• Bachelor’s degree in technology or equivalent experience and/or military experience
  • 7-10 years in governance, risk and compliance (GRC) roles
  • Familiarity with common cybersecurity controls frameworks (NIST, ISO)
  • Strong background with advising contracts, legal, compliance and facility security teams from a cybersecurity perspective
  • CISSP, CISM, CISA or similar cyber management certification is a plus; CIPP or similar privacy certification is a plus
  • Experience managing the information security program for the restricted cloud environment
  • Experience with leading strategy for compliance with current and forthcoming security control frameworks and revisions
  • Demonstrated ability to refine and manage overall cybersecurity program
  • Excellent written and verbal communication skills
  • US citizenship


You will be based in our Waltham or Washington, DC office as part of our IT team in our Technology & Digital function. This team manages and supports a cloud environment for certain high-risk data and client engagements. You will work closely with various teams across Technology & Digital, as well as non-tech teams and 3rd party IT vendors.
At McKinsey, we are constantly evolving with the rapid pace of technology and helping our clients in winning with game-changing strategies, solutions and products. Data, analytics and insights are core to our differentiated value proposition, and we are taking a cloud-first approach to transform our data platforms and analytical applications across the firm.

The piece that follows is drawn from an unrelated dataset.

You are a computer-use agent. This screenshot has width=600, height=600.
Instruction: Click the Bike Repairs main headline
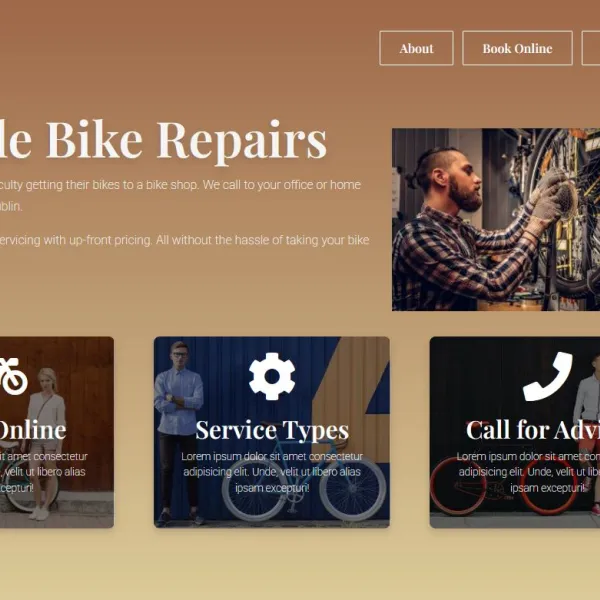click(163, 139)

You will be a key member of the team responsible for ongoing design, support and information security of this cloud environment.

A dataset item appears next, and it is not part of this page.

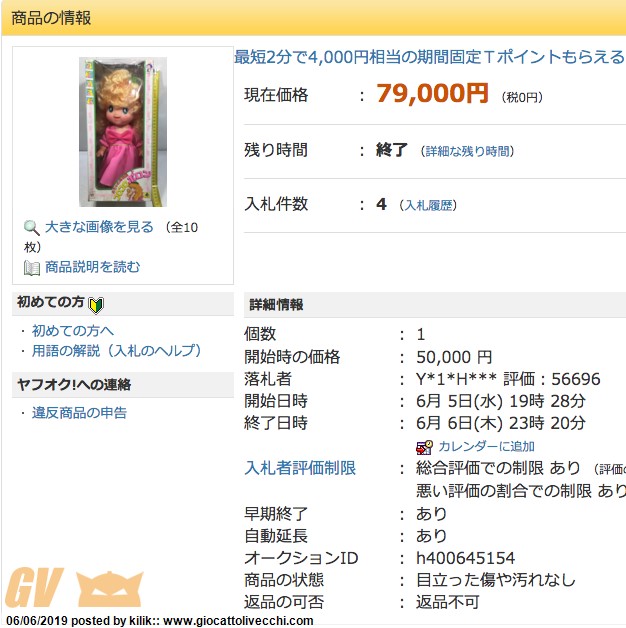The image size is (626, 628).
Task: Click the calendar icon next to カレンダーに追加
Action: tap(424, 447)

In this role, you will be responsible for managing this cloud environment’s cybersecurity program.  You will develop an in-depth understanding of business contexts in order to influence IT/security operations via a balanced and empathetic understanding of user and client needs. You will write, refresh, and integrate policies and procedures including audit-ready continuous monitoring reports monthly.  You will also design and run cross-team tabletop incident response exercises and advise SOC as part of incident response.
The role requires the ability to obtain a certain level of security clearance mandated by the relevant U.S. government branch or agency.